## Instructions to follow
Begin at the line that holds "This screenshot has width=620, height=465." and copy each line exactly until the data below ends, including that last line but no pictures.

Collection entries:
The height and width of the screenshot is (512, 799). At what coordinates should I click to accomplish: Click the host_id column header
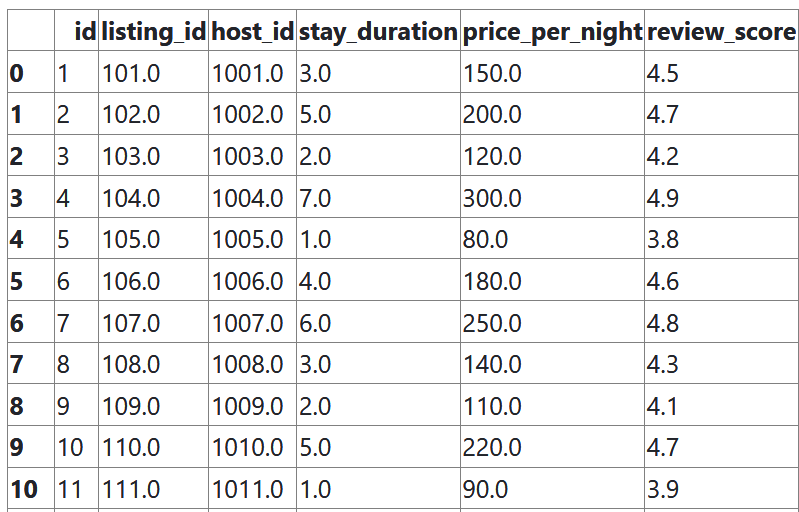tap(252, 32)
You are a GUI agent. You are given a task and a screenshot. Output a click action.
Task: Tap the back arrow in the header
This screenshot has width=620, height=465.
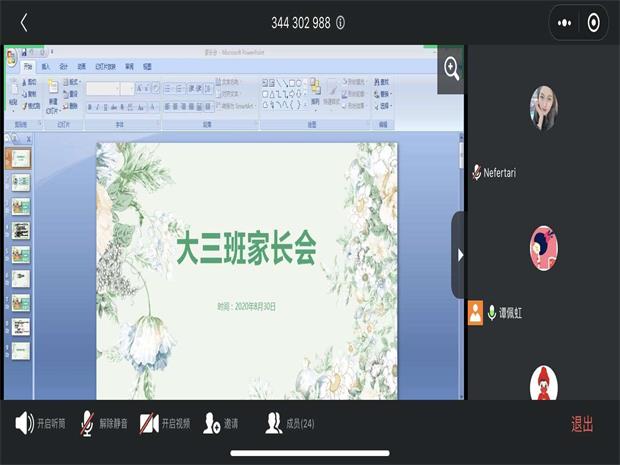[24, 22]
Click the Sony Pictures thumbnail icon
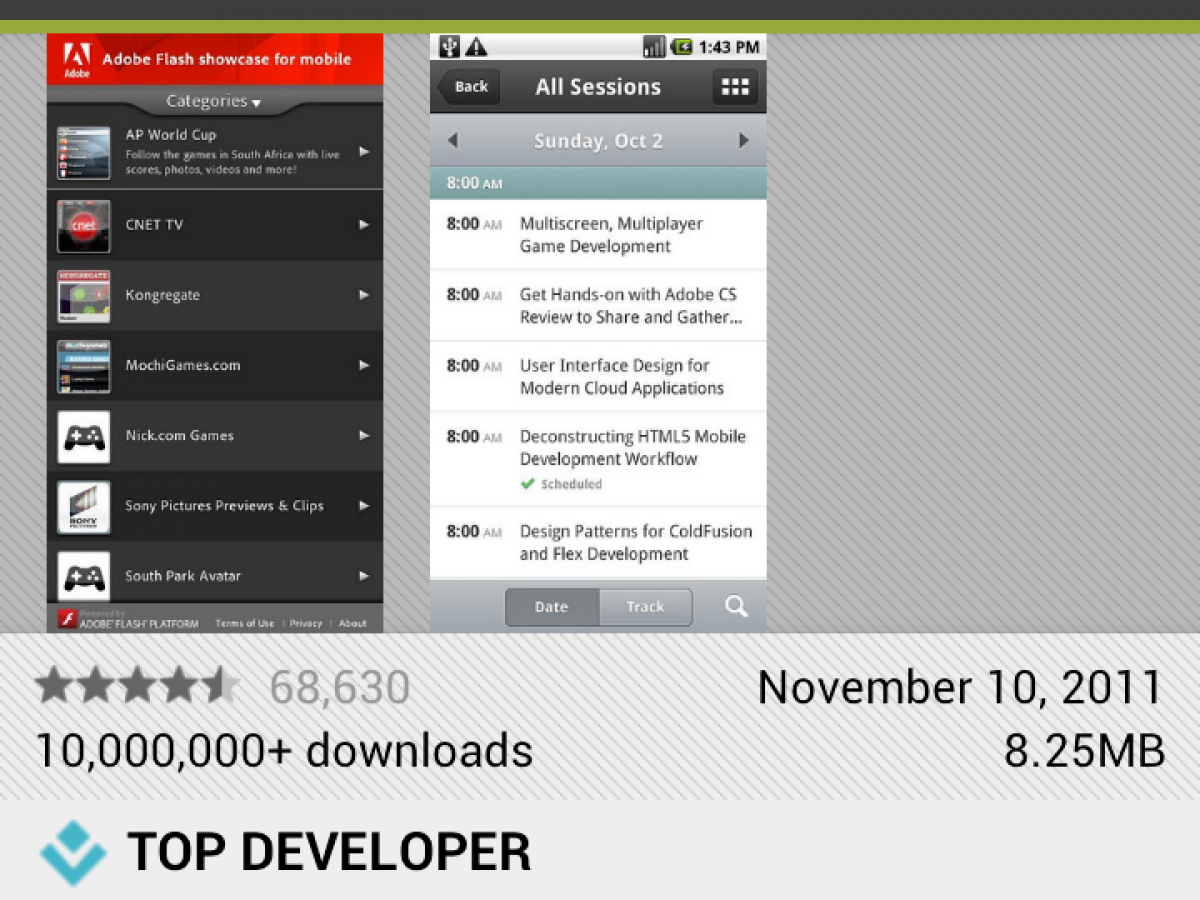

## Written solution
This screenshot has width=620, height=465.
[24, 22]
Click the Sony Pictures thumbnail icon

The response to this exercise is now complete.